* **Reading text**
# # # #

29: Sitting on a Gold Mine

“Too deep we delved there, and woke the nameless fear.” – Glóin son of Gróin

Our series on Topical Paleolimnology continues with how the environmental impacts of mining (i.e. resource extraction) can be studied using lake sediments. Mining is the act of extraction of geological materials (e.g. precious metals, base metals, oil, etc.) from the Earth. The adage ‘If it’s not grown, it’s mined’ is a succinct explanation of why environmental impacts associated with resource extraction will always be a topical issue. The modern world is fundamentally reliant on mined resources, and at industrial scales, mining processes can impact surrounding ecosystems in profound ways.

We have touched on the ecological impacts of mining in previous episodes (particularly the History of Paleolimnology series), because industrial emissions associated with resource extraction (i.e. SO2) are fundamental to the development of paleolimnology as a science. However, regional impacts such as acid deposition are often accompanied by site-specific impacts determined by the resource being mined/processed and the characteristics of the surrounding environment. The environmental impacts of a particular mine will also vary through time, with different stressors associated with the:

  • Initial mineral exploration activities
  • Construction of the mine (from the direct landscape transformation due to the mine itself as well as associated airports, winter roads, etc.)

# # # #

* **Data shown**
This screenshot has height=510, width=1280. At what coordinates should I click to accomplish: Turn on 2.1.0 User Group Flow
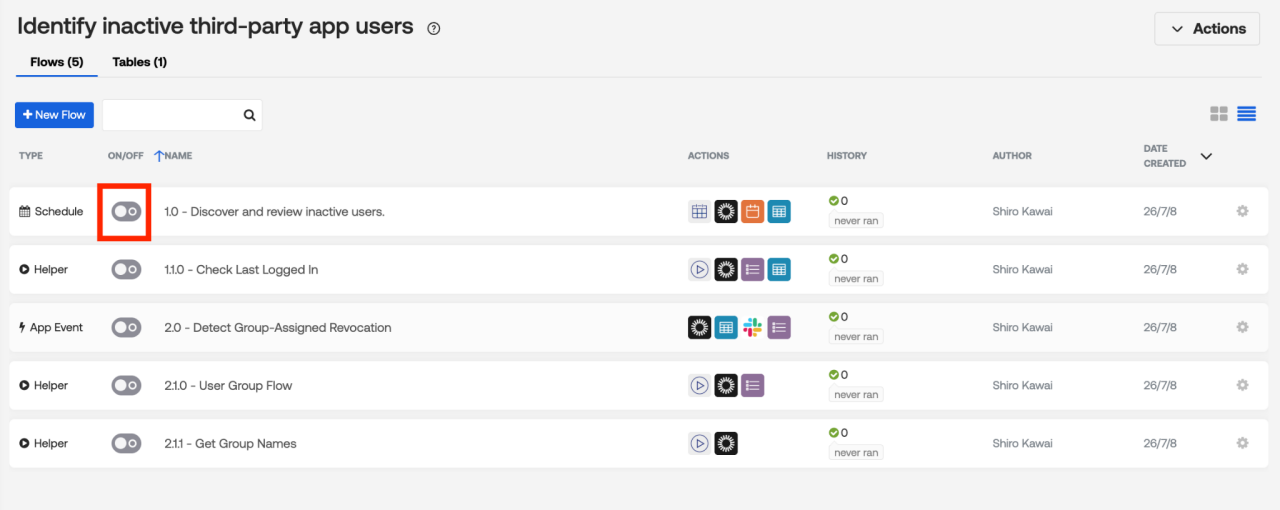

# # # #

* **Task details**
Reproduce the whole passage on mining and lake sediments word for word. The data has no connection to the passage on mining and lake sediments.

* **Response to this exercise**
29: Sitting on a Gold Mine

“Too deep we delved there, and woke the nameless fear.” – Glóin son of Gróin

Our series on Topical Paleolimnology continues with how the environmental impacts of mining (i.e. resource extraction) can be studied using lake sediments. Mining is the act of extraction of geological materials (e.g. precious metals, base metals, oil, etc.) from the Earth. The adage ‘If it’s not grown, it’s mined’ is a succinct explanation of why environmental impacts associated with resource extraction will always be a topical issue. The modern world is fundamentally reliant on mined resources, and at industrial scales, mining processes can impact surrounding ecosystems in profound ways.

We have touched on the ecological impacts of mining in previous episodes (particularly the History of Paleolimnology series), because industrial emissions associated with resource extraction (i.e. SO2) are fundamental to the development of paleolimnology as a science. However, regional impacts such as acid deposition are often accompanied by site-specific impacts determined by the resource being mined/processed and the characteristics of the surrounding environment. The environmental impacts of a particular mine will also vary through time, with different stressors associated with the:

  • Initial mineral exploration activities
  • Construction of the mine (from the direct landscape transformation due to the mine itself as well as associated airports, winter roads, etc.)